TITLE-WINNING York City Knights' future well-being has been put in doubt because of the deal they get when moving into the shared new community stadium.

That is the opinion of chairman John Guildford, who claims the terms of the contract on the table from City of York Council mean the club would lose up to 70 per cent of income they generate through Bar 13 at their present Huntington Stadium home.

He says City of York Council are not fulfilling promises that the Knights "would not be financially disadvantaged".

Currently, the Knights - who will be presented with the Kingstone Press Championship One trophy when they host London Skolars in their last game of the regular season on Sunday - operate and run their own bar, boardroom and function room, with profits on non-matchdays as well as matchdays going into club coffers.

They have been given notice to quit their home this autumn to temporarily move in with York City at Bootham Crescent.

The new stadium, scheduled to be ready for summer 2016, will then be operated by City, with catering carried out by CGC. Guildford says the Knights are to receive a proportion of matchday bar takings and will get use of the function room only on a certain number of nights a year.

Said Guildford: "They (the council) sent formal contracts which basically show the club loses 69-70 per cent of (bar) income in years one to five.

"We've currently got a (bar/function) facility on 365 days of the year. They're saying at the new stadium we can have a percentage of what we take on about 15 match-days.

"This is not what we were promised. They continually say this is a good position for the club. Anyone can see it's not.

"We agreed in May 2012 how it would run and what we would get, and on the basis of that I lifted my objection (to the plans). The council gave us assurances on how it was going to go and we were all happy. We were told we need not worry.

"They said we would not be financially disadvantaged and it would enable the club to thrive.

"It's the complete opposite.

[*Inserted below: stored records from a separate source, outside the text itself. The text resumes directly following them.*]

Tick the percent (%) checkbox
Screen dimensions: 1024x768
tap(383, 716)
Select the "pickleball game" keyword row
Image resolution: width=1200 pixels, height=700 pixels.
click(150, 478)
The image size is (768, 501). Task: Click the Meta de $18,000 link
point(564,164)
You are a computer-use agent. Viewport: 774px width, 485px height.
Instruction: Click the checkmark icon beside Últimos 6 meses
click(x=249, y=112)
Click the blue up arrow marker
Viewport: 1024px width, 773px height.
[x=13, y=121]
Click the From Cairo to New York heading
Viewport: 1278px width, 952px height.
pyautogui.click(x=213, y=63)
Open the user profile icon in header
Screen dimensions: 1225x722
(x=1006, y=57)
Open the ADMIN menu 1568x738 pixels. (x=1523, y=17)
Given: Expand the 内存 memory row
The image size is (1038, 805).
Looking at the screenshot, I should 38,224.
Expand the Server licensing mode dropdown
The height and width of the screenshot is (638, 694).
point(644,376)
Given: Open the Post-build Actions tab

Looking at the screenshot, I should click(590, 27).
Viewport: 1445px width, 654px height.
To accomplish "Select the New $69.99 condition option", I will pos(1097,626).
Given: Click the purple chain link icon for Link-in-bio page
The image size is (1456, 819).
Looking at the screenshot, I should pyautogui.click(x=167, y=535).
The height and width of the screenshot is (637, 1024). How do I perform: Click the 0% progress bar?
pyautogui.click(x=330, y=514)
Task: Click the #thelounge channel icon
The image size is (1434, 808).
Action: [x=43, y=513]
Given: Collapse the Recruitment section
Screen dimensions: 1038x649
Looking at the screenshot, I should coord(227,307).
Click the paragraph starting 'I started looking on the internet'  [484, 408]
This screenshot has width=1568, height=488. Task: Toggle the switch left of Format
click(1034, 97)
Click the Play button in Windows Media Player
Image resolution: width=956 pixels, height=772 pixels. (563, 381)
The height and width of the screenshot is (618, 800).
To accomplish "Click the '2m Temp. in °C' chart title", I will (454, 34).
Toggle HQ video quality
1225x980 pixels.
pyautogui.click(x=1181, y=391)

Everything has been changed for the worse. We're 69-70 per cent worse off.

"They've taken the bar we run and given it to somebody else. They've taken off our income stream and not replaced it.

"At one stage there was talk of having a shared sports and social club that we would run ourselves with the football club and share the profits.

"The council need to be honest and transparent and tell everyone how it will work, including me.

"The idea was that we had a hub at the stadium that would help to subsidise running the stadium. It's supposed to be a sustainable development. I think the stadium itself will be sustainable but they're taking money out of it to cover the leisure portfolio - Yearsley Baths and Energise, which lose money."

Asked if he had signed the contract, he said: "Sign it and what happens to the club? They take off that income and give us nothing back. How would we survive?

"It's in the council's hands. They'll have to make a statement.

"Tim Atkins (stadium project manager) has gone on the radio saying it's a fantastic deal for York City Knights going forward. I can't understand how they get people to believe it. If I'm wrong, I'm wrong, but it's pretty clear I'm not."

A council spokesperson said: “The council is currently in commercially confidential discussions with all partners involved in the community stadium and leisure complex and these are progressing positively.

"We will not enter into a debate via the media regarding the detail of these.

"The council has put together a commercial offer for the York City Knights, as it has other partners involved in the scheme, which provides the club commercial opportunities to maximise should they wish to."